- Theatrical release poster
- Französisch für Anfänger
- Directed by: Christian Ditter
- Screenplay by: Christian Ditter
- Produced by: Christian Becker; Christoph Menardi; Anita Schneider;
- Starring: François Goeske; Paula Schramm;
- Cinematography: Christian Rein
- Edited by: Patricia Rommel
- Music by: Philipp F. Kölmel
- Release date: 3 June 2006 (Germany);
- Running time: 98 minutes
- Countries: Germany; France;
- Languages: German; French; English;

= French for Beginners =

French for Beginners (Französisch für Anfänger) is a German-French romantic comedy film made in 2006 and directed by Christian Ditter. The theme of the film is young love during a school exchange in France, complicated by language barriers and cultural differences.

== Synopsis ==
Henrik hates French lessons with Monsieur Nouvelleville and grows to dislike all things French. But then he falls in love with Valerie of all people, who because of her French Mother is close to the language and culture and therefore takes part in the exchange programme. In order to prove his love to her, Henrik takes part in the exchange together with his friend Johannes.

Since unfortunately Henrik hardly speaks any French, communication turns out to be exceedingly difficult. After he misses the opportunity to get close to her on a stopover in Paris, he is shocked to learn at the first meeting with the local students that Valerie already has a French boyfriend. Not only is Henrik now jealous of Mathieu, but also frustrated because of the strange French customs he learns about in the company of his exchange partner Cyril, who lives on a farm.

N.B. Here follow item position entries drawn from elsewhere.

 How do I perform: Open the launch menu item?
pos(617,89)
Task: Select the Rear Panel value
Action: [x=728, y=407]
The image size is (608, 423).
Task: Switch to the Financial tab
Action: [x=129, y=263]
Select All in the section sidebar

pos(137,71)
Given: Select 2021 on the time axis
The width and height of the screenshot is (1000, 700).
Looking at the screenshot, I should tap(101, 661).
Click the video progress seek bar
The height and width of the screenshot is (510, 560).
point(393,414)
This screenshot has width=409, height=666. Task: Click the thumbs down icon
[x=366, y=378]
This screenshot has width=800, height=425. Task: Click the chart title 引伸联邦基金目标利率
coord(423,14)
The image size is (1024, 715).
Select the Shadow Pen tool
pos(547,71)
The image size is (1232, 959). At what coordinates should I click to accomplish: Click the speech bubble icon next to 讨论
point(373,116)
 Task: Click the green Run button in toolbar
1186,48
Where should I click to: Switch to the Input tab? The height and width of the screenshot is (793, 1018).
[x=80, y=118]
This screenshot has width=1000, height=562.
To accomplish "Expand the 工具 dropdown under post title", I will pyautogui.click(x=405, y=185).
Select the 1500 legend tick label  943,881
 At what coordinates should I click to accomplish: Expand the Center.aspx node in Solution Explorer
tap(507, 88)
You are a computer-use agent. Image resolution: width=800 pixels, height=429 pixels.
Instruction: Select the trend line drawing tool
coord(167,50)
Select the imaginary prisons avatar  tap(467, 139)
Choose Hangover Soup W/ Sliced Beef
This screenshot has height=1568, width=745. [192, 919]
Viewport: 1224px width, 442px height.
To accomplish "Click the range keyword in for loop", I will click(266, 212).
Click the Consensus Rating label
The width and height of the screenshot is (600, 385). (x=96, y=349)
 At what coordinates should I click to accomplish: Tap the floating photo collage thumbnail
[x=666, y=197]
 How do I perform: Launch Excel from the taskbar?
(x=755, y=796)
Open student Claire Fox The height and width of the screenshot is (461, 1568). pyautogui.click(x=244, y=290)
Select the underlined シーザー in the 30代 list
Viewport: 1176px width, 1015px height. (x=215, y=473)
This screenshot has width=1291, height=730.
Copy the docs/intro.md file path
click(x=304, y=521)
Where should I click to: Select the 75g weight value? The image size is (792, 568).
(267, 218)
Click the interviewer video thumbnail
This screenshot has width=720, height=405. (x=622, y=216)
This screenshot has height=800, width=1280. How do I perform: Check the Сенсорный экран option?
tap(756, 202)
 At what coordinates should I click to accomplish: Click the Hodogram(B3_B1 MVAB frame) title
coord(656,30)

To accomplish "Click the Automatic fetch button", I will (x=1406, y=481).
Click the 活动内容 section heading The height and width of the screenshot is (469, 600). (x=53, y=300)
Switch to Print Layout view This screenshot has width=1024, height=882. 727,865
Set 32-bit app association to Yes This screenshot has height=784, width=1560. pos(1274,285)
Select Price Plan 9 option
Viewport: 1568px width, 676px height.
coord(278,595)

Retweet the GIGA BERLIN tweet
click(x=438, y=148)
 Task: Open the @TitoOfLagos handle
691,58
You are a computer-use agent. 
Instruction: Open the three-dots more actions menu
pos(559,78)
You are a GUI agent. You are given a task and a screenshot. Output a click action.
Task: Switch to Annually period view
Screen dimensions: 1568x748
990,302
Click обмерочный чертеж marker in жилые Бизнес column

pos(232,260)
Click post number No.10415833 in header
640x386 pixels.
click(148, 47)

Initially Henrik annoys Valerie with his attacks on Mathieu, but a short time later he learns that they've split up because Mathieu was being unfaithful with French girl Charlotte. Valerie is now ready for a date with the timid but genuine boy. The pair arranges to meet at a party and there seems to be nothing else in the way of love.

However Henry has not considered that it is customary for the French to eat a long evening meal. As he arrives very late to the party, Charlotte gets in his way. She talks to him in English and tries to seduce him. After Valerie has consumed an excessive amount of alcohol, Henrik takes her home and resists the temptation to take advantage of her intoxicated state.

At the farewell party with all the participants, he impresses his beloved by starting to sing "Bonsoir mes amis" instead of stammering a thank you speech. But Charlotte doesn't give up and visits Henrik at his guest family's house. After Valerie sees the two in bed, she plans to travel to Brittany to spend time with her uncle. Henry finds out at the last moment about this plan and steals the group's coach to intercept her at the train station. There, he can convince her of his true love, whereupon Valerie forgives him and they kiss.

== Cast ==
- François Goeske - Henrik
- Paula Schramm - Valerie
- Lennard Bertzbach - Johannes
- Christian Tramitz - Monsieur Nouvelleville
- Élodie Bollée - Charlotte
- Antoine Morin - Cyril
- Cyril Descours - Mathieu
- Thaddäus Meilinger - Niklas
- Vanessa Krüger - Lena

== Release ==
French for Beginners premiered on 3 June 2006 in Germany.